本研究中的人参和西洋参样品均由国家参茸检验检测中心提供;引物,生工生物工程(上海)股份有限公司合成;Premix TaqTM,宝生物工程(大连)有限公司;ABTS、氯高铁血红素(Hemin),上海源叶生物科技有限公司;植物基因组DNA提取试剂盒,天根生化科技(北京)有限公司;PCR产物纯化回收试剂盒,北京博迈德基因技术有限公司。

1.2 仪器与设备

LX-100手掌型离心机,江苏海门市其林贝尔仪器制造有限公司;ETC811型基因扩增仪,苏州东胜兴业科学仪器有限公司;梯度电泳分析仪、酶标仪,Bio-Rad公司;凝胶成像分析仪,德国耶拿公司;DNA/蛋白质分析仪,Quawell公司。

1.3 实验方法

1.3.1 基因组DNA的提取

用植物基因组DNA提取试剂盒提取样品基因组DNA,DNA浓度通过DNA分析仪检测获得。

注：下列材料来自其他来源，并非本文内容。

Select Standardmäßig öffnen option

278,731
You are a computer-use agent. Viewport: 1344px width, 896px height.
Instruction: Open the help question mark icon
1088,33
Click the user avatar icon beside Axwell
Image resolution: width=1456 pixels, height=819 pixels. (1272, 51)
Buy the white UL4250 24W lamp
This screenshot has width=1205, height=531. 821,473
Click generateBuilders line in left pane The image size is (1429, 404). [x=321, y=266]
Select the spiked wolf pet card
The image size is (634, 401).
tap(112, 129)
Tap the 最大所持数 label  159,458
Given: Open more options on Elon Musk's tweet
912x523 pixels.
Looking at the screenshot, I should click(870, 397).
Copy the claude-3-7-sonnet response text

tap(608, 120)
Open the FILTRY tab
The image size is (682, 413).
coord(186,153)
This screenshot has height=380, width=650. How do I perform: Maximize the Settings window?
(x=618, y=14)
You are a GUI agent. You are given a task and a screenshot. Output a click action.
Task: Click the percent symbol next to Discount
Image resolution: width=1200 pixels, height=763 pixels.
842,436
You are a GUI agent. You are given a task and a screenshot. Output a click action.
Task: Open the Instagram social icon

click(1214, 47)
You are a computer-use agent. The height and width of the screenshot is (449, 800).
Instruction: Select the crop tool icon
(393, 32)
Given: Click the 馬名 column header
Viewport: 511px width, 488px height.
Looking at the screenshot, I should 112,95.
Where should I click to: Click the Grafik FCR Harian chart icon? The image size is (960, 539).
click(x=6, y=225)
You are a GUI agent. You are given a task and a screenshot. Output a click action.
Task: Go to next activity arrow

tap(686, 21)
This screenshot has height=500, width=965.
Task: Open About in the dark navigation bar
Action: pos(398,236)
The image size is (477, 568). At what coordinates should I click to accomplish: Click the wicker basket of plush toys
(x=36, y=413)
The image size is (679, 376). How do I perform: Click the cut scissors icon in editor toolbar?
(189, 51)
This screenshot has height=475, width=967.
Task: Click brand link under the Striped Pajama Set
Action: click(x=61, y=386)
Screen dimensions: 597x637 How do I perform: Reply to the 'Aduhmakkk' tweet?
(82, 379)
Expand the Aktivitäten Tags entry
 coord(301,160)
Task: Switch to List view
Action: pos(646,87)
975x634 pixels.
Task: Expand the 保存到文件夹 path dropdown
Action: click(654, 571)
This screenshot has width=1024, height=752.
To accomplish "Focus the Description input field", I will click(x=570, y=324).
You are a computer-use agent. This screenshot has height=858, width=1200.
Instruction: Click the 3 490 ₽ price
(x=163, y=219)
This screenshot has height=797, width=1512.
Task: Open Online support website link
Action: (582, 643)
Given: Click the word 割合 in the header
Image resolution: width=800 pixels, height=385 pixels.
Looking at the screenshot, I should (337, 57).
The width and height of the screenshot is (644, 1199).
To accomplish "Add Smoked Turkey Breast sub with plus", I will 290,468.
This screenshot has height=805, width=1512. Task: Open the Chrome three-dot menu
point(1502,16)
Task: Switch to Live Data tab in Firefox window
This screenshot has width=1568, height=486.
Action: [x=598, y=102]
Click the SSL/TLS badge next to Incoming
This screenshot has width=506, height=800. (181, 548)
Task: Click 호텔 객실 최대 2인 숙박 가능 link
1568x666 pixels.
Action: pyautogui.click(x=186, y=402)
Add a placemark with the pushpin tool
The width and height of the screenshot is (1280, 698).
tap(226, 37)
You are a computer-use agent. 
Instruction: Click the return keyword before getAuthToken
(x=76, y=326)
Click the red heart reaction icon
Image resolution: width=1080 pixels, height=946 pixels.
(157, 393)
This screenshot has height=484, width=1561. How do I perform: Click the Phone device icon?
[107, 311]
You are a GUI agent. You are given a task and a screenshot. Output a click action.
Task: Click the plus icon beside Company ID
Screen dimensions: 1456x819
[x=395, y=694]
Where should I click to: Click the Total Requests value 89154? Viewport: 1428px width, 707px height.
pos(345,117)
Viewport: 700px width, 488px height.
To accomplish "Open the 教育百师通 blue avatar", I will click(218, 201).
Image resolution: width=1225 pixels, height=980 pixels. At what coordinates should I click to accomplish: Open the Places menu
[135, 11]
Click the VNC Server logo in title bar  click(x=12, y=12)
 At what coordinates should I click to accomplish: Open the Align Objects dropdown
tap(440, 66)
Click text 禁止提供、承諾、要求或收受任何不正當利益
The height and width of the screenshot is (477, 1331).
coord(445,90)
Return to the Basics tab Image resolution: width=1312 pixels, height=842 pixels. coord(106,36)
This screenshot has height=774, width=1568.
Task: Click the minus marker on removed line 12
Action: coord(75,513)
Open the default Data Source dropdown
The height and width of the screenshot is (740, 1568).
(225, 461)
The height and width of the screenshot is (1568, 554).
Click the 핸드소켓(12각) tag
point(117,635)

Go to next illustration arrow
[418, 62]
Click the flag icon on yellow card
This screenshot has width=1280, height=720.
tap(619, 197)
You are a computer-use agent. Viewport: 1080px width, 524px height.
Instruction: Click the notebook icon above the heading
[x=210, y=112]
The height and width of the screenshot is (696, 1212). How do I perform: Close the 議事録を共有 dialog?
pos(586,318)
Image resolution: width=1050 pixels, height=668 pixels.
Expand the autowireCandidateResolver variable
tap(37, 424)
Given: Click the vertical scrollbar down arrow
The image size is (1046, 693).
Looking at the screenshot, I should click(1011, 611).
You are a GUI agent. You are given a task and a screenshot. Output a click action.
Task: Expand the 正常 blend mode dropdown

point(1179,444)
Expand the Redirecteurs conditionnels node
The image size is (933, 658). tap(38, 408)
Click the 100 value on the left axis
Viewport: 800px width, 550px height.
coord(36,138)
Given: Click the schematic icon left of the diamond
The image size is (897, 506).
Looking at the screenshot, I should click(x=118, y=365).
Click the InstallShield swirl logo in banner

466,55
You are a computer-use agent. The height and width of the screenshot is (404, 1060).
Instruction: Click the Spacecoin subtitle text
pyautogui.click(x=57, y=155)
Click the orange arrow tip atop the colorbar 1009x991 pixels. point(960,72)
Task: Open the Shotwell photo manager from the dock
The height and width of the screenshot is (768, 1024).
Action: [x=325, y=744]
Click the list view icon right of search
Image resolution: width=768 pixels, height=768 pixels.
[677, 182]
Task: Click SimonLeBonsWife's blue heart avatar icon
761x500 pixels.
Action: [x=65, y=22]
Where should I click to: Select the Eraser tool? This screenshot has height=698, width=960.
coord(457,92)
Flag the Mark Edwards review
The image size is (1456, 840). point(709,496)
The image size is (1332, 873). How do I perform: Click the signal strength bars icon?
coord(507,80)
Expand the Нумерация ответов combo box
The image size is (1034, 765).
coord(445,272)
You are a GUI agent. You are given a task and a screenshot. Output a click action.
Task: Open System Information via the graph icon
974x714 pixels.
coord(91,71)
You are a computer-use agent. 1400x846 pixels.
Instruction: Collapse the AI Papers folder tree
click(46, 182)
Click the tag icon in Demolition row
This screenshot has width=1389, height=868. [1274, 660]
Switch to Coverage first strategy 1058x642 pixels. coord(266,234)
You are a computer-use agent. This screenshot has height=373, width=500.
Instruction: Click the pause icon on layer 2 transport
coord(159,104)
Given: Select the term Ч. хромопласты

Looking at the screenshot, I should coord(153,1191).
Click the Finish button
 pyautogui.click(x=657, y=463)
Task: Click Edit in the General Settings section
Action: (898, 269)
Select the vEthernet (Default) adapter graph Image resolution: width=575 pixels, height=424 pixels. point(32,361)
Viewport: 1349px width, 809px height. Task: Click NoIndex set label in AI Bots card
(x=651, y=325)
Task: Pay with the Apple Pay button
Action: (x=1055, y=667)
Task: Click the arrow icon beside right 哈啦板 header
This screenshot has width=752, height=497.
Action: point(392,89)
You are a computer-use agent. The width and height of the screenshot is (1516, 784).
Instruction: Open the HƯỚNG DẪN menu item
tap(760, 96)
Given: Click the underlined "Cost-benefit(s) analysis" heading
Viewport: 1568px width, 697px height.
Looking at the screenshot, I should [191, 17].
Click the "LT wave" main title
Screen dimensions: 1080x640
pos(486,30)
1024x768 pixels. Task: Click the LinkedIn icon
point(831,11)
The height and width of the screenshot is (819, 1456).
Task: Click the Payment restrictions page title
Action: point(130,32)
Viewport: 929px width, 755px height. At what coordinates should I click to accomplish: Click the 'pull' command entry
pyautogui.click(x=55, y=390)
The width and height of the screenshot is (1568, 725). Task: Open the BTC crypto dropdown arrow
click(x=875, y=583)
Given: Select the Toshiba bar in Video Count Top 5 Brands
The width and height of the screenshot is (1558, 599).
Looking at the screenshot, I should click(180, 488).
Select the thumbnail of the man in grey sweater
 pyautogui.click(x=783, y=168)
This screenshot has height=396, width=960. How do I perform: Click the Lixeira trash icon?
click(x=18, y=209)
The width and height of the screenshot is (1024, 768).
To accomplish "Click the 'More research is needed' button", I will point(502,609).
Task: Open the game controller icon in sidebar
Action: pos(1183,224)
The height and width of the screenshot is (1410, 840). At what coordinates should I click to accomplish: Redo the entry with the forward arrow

在NCBI上查找人参和西洋参的基因组序列,利用DNAMAN进行多序列比对。发现人参和西洋参在18S基因上存在snp位点,依据snp位点设计出用于特异性识别和扩增人参基因组序列的上下游引物。上游引物序列为:5′-ATAACAATACCGGGCTGATAC-3′;下游引物序列为:5′-GCCAGTTAAGGACAGGAG-3′,并在引物的5′端加上一段G-四链体的反向互补序列,修饰后的上游引物序列为:5′-CCCACCCACCCACCCATAACAATACCGGGCTGATAC-3′;修饰后的下游引物序列为:5′-CCCACCCACCCACCCGCCAGTTAAGGACAGGAG-3′,其中5′-CCCACCCACCCACCC-3′为G-四链体序列[(G3T)3G3]的反向互补,在K+的存在下可形成平行的G-四链体结构,且稳定性好,可视化反应结果明显[21]。

1.3.3 PCR反应体系和条件的优化

以人参和西洋参的基因组DNA为模版进行PCR反应体系和条件的优化。首先在无模版的体系下进行PCR,检测1、2、3、4、5、6、8、10 μmol/L引物浓度下引物二聚体的形成对G-四链体显色反应的影响;然后进行引物浓度与模版浓度之间的优化,引物浓度梯度设置为2、4、6、10 μmol/L,模版浓度梯度为0.001、0.01、0.1、1、10 ng/μL;最后确定最适的PCR退火温度,退火温度梯度设置为54、58、62、66、70 ℃。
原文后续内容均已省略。